Background: Evidence indicates that vitamin E has anticarcinogenic properties for gastrointestinal cancers; however, few studies have examined this with respect to exocrine pancreatic cancer.
Objective: The objective was to examine whether vitamin E intake and serum alpha-tocopherol concentrations were prospectively associated with exocrine pancreatic cancer.
Design: We conducted a cohort analysis of prediagnostic vitamin E intake (4 tocopherols, 4 tocotrienols), serum alpha-tocopherol concentrations, and pancreatic cancer in the Alpha-Tocopherol, Beta-Carotene Cancer Prevention (ATBC) Study of male Finnish smokers aged 50-69 y at baseline. During follow-up from 1985 to 2004 (maximum: 19.4 y; median: 16 y), 318 incident cases were diagnosed among cohort participants with complete serum samples (n = 29,092); 306 cases had complete dietary data (n = 27,111). Cox proportional hazards models adjusted for age, smoking history, history of diabetes mellitus, and/or serum cholesterol were used to calculate hazard ratios (HRs) and 95% CIs.
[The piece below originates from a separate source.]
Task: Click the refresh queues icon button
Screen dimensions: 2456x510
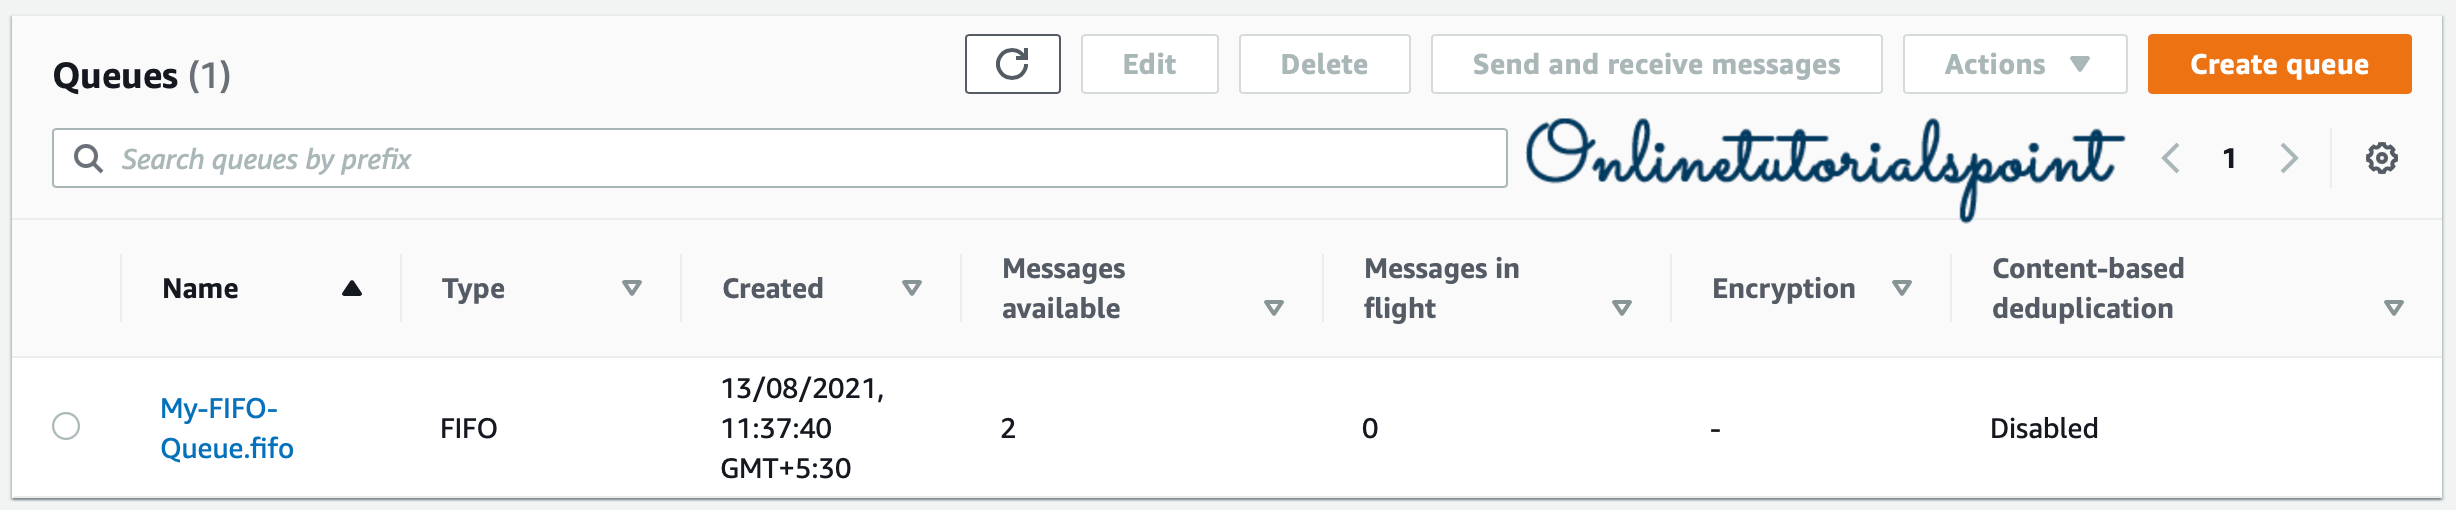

Results: Higher alpha-tocopherol concentrations were associated with lower pancreatic cancer risk (highest compared with lowest quintile, HR: 0.52; 95% CI: 0.34, 0.80; P for trend = 0.03; continuous HR: 0.91; 95% CI: 0.84, 0.99). Polyunsaturated fat, a putative prooxidant nutrient, modified the association such that the inverse alpha-tocopherol association was most pronounced in subjects with a high polyunsaturated fat intake (ie, >9.9 g/d; highest compared with lowest quintile, HR: 0.38; 95% CI: 0.20, 0.70; P for trend = 0.03; continuous HR: 0.86; 95% CI: 0.75, 0.97; P for interaction = 0.05 and 0.02, respectively). No associations were observed for dietary tocopherols and tocotrienols.
Conclusion: Our results support the hypothesis that higher alpha-tocopherol concentrations may play a protective role in pancreatic carcinogenesis in male smokers.